Ein Coup, der erfolgreich war, denn mit Ioannou starte die Mannschaft eine Erfolgsserie. Ende März wurde Tabellenführer Hannover 96 im Kehdinger Stadion mit 2:1 geschlagen. Ein Sieg auch für die Herzen. D/A gewann in letzter Sekunde. Weil die Mannschaft gewinnen wollte. Im strömenden Regen auf matschigem Boden wurde bis zuletzt gefightet. Behrmann: „Das ist unser Fußball in Kehdingen.“
Einen 34-Jährigen nach dem größten Erfolg zu fragen, mag ungewöhnlich klingen, bei einemSportler ist es üblich. Zumal Sören Behrmann mit einem Datum antwortet. „18. August 2018“, der Tag, an dem seine Idole nach Drochtersen kamen.

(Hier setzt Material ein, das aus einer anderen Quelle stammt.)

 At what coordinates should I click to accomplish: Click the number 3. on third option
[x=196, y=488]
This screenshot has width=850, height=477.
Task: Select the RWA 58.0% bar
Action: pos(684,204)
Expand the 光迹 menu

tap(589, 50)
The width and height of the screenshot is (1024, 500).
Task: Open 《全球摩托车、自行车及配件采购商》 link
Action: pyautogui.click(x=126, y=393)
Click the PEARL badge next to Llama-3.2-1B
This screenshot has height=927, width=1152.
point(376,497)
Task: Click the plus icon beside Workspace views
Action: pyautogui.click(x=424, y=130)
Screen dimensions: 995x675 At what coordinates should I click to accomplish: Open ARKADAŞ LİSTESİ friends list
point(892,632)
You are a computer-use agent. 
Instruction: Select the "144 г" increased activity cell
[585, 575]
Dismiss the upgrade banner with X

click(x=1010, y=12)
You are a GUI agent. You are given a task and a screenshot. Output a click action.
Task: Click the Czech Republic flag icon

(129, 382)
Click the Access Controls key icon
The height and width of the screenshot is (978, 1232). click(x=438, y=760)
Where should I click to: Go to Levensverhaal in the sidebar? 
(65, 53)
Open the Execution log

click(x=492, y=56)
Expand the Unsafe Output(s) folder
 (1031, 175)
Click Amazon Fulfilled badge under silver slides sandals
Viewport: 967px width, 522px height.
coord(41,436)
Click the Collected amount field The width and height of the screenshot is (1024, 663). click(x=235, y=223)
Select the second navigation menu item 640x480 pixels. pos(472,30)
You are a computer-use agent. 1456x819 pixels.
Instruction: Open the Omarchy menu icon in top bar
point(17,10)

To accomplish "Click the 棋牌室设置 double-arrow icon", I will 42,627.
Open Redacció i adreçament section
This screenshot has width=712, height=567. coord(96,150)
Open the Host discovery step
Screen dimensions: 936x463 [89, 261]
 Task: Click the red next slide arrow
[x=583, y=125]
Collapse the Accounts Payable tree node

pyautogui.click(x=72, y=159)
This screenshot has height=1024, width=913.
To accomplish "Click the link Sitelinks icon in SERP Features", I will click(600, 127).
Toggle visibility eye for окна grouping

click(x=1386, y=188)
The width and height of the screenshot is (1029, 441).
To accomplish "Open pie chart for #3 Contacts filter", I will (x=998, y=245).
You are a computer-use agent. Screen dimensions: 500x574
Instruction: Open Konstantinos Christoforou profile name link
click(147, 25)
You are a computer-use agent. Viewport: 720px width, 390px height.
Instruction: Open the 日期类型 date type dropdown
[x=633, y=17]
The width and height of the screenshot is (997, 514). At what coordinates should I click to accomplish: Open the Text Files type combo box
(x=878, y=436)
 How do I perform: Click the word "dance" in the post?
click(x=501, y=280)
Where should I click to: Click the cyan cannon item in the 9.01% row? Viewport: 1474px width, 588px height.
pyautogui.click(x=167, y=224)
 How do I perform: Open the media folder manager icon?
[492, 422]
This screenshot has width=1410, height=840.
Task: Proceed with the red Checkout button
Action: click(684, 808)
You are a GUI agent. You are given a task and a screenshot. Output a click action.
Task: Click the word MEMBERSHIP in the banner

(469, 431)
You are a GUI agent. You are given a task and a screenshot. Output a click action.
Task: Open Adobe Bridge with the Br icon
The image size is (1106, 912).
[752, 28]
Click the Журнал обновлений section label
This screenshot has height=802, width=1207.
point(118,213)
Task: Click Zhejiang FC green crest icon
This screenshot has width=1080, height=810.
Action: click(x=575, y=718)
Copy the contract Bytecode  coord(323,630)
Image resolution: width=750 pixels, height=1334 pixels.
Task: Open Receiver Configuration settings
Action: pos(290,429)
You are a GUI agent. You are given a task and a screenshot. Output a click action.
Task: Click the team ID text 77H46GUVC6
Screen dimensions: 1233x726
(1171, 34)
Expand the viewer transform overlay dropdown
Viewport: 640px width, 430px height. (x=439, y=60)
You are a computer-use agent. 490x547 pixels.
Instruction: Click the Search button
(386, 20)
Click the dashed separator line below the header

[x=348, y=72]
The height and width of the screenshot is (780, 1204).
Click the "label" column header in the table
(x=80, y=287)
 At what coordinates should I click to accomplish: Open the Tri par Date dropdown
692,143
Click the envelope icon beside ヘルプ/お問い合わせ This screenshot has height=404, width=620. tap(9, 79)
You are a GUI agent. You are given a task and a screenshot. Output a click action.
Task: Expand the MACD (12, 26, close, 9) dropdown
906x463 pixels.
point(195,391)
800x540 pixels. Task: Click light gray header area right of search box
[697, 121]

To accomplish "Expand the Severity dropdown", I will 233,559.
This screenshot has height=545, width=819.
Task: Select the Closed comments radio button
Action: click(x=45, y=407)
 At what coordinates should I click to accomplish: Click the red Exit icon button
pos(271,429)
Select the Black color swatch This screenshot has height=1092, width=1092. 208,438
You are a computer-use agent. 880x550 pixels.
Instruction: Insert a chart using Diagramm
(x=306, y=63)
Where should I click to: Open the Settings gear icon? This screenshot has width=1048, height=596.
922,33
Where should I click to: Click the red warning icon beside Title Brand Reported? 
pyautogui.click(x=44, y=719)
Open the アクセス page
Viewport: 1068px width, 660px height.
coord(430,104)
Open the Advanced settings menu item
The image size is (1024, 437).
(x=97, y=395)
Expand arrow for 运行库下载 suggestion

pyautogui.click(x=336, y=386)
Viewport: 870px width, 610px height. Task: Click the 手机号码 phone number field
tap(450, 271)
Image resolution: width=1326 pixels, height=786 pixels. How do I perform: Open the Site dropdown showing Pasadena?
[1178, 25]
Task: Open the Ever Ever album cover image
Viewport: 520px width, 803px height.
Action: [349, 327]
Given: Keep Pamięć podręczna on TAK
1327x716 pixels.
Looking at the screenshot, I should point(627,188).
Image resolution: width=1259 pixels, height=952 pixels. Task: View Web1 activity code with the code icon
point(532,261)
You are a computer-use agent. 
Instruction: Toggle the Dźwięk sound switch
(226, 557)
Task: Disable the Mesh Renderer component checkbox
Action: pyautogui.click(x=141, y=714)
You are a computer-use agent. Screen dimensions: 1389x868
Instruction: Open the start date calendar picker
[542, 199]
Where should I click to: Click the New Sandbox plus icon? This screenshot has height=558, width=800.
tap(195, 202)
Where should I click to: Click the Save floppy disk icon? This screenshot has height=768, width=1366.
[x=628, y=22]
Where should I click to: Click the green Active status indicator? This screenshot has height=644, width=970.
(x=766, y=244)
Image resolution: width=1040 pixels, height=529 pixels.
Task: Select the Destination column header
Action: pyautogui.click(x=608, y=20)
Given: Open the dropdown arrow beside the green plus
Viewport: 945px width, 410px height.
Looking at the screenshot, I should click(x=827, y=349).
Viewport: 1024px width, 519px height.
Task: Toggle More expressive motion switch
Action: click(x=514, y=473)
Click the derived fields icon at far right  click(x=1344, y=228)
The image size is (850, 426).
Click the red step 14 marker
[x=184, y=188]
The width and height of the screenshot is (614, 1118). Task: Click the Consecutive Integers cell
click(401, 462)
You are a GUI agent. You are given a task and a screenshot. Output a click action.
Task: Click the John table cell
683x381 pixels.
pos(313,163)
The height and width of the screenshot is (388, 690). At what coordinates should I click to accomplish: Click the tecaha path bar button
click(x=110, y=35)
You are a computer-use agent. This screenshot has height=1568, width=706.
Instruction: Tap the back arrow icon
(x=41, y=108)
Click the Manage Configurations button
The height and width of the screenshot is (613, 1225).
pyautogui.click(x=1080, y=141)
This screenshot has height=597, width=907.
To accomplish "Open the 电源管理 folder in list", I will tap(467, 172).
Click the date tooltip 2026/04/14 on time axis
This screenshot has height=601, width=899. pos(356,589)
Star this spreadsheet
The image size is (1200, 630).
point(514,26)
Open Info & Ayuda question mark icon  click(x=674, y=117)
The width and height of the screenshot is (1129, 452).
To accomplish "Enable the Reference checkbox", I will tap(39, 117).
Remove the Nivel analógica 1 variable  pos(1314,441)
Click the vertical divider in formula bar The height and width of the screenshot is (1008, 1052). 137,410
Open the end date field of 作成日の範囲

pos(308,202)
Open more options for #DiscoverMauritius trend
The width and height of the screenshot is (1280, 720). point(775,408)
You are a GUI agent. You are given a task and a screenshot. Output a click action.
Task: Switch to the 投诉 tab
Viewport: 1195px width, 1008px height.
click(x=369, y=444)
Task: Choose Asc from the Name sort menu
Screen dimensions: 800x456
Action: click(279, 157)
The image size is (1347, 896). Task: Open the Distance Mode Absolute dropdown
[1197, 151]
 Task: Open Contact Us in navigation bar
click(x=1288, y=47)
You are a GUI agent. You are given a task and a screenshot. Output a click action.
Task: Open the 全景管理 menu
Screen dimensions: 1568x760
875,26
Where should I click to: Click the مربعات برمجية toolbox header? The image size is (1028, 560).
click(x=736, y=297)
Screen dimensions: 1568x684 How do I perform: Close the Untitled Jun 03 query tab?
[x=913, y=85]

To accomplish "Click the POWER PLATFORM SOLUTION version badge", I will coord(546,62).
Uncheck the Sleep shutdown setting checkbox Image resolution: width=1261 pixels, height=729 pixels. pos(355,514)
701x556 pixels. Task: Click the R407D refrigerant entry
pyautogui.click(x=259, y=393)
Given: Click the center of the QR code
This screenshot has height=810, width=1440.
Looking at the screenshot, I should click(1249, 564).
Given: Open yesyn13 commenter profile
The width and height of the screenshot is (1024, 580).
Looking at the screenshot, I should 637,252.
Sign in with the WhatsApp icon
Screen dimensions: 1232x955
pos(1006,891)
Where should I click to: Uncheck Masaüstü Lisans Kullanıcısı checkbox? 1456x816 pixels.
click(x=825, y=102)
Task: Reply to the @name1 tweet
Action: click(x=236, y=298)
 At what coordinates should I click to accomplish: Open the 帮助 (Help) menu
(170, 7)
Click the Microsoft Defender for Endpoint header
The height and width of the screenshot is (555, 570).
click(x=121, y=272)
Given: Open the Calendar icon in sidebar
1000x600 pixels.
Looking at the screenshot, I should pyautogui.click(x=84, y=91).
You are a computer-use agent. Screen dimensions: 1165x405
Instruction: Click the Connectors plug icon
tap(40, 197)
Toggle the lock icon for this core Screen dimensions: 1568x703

Nicht irgendwer und irgendwohin, sondern als Gegenspieler auf dem Rasen. Im DFB-Pokal mussten die Bayern im Kehdinger Stadion spielen. „Wir waren alle schon Tage vorher völlig geflasht“, erinnert sich der Spieler Behrmann, der nie davon geträumt hatte, einmal gegen Robert Lewandowski, Thomas Müller, Frank Ribery oder Manuel Neuer zu spielen. „Vor dem Spiel fühlten wir uns alle wie kleine Kinder“, sagt er, „danach aber waren wir fast auf Augenhöhe.“ Erst zehn Minuten vor Schluss schoss Robert Lewandowski mit einem ganz krummen Ding das goldene Tor. Und weil die Bayern lange zittern mussten, hatte sich D/A viele Sympathien und Respekt erspielt. Dass Weltmeister Mats Hummels nach dem Spiel lange umherirrte, um Sören Behrmann sein Trikot zu schenken, ist eine der Geschichten, die in die Annalen der SV Drochtersen/Assel ihren Platz gefunden hat. „Der schönste Tag meines Lebens“, sagt Sören Behrmann. Ach ja, dass Torjäger Robert Lewandowski direkt neben dem Behrmann-Aufkleber in der Kabine seine Unterschrift mit schwarzem Edding hinterlassen hat, kann heute noch als Anerkennung verbucht werden. Noch.
Denn demnächst wird die Kabine ganz verschwunden sei, denn bei D/A wird kräftig investiert. In die Trainingsbedingungen, die sportmedizinischen Rahmenbedingungen und in ein neues Vereinshaus. Ein neuer Mannschaftsbus mit Schriftzug ist schon jetzt Ausdruck der Entwicklung, deren Ende nicht absehbar ist. Vielleicht doch 3. Liga. „Wenn der Unfall eines Aufstiegs passiert, müssen wir vorbereitet sein“, sagt er. Er könnte es auch anders sagen: „Setzte dir Ziele. Keine Grenzen.“ Auch ein Slogan aus der Cupra-Werbung.